◆ Task brief ◆
Retype the passage on tobacco waste and acid mine drainage word for word, starting at "Having highlighted the" and ending at "of the SRBs.".

-- Supplied passage follows --

Having highlighted the environmental challenges associated with tobacco waste, it is prudent to find alternative and environmentally sustainable ways of disposing of this waste. Tobacco waste usage in AMD treatment is an option being investigated in this study. There is no publicly available knowledge regarding the use of tobacco waste as a carbon source in the AMD passive biotic treatment approach. Tobacco waste has higher alkalinity (pH of 5.1–6.5) [18] compared to that of AMD (pH of 2–3). When these two are mixed, the combined higher pH should potentially increase the reaction rate of converting ferrous iron to ferric iron as this rate is several orders of magnitude faster at near-neutral pH. The tobacco waste could also address the energy needs of the SRBs.

-- Supplied passage concluded --
-- Records follows --

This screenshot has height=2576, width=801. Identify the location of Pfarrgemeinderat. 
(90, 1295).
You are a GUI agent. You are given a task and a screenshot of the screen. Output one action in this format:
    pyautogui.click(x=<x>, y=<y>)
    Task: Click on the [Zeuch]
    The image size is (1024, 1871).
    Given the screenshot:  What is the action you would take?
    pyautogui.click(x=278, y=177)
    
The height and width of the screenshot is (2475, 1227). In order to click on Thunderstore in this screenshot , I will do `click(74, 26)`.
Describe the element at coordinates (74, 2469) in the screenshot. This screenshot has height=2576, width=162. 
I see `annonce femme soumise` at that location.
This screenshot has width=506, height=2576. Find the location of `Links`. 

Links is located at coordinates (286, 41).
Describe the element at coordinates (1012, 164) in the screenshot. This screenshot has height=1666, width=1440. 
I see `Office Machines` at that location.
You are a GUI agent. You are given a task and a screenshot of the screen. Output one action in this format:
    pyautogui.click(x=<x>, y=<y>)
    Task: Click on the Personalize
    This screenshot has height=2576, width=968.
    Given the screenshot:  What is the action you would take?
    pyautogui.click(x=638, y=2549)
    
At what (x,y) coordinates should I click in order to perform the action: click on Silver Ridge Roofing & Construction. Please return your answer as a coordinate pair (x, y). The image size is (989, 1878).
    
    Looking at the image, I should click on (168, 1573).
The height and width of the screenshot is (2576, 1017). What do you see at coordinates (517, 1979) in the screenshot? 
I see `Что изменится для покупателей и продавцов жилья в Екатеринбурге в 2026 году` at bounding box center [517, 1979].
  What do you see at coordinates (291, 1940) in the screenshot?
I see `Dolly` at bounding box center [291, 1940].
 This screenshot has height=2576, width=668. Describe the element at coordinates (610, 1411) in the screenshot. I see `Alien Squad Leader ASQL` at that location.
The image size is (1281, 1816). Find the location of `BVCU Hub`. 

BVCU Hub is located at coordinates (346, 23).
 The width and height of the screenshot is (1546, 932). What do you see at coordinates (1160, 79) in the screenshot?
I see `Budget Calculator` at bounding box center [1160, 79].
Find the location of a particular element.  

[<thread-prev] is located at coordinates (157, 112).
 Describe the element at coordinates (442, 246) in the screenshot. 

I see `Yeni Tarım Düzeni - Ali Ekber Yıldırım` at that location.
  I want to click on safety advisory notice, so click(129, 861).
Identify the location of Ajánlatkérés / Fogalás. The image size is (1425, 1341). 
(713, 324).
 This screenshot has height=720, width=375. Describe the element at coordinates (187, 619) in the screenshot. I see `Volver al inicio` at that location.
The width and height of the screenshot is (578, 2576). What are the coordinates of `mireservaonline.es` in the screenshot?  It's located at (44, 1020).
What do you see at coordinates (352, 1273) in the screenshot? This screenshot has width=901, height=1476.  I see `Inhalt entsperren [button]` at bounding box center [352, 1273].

-- Records concluded --

◆ Answer below ◆
Having highlighted the environmental challenges associated with tobacco waste, it is prudent to find alternative and environmentally sustainable ways of disposing of this waste. Tobacco waste usage in AMD treatment is an option being investigated in this study. There is no publicly available knowledge regarding the use of tobacco waste as a carbon source in the AMD passive biotic treatment approach. Tobacco waste has higher alkalinity (pH of 5.1–6.5) [18] compared to that of AMD (pH of 2–3). When these two are mixed, the combined higher pH should potentially increase the reaction rate of converting ferrous iron to ferric iron as this rate is several orders of magnitude faster at near-neutral pH. The tobacco waste could also address the energy needs of the SRBs.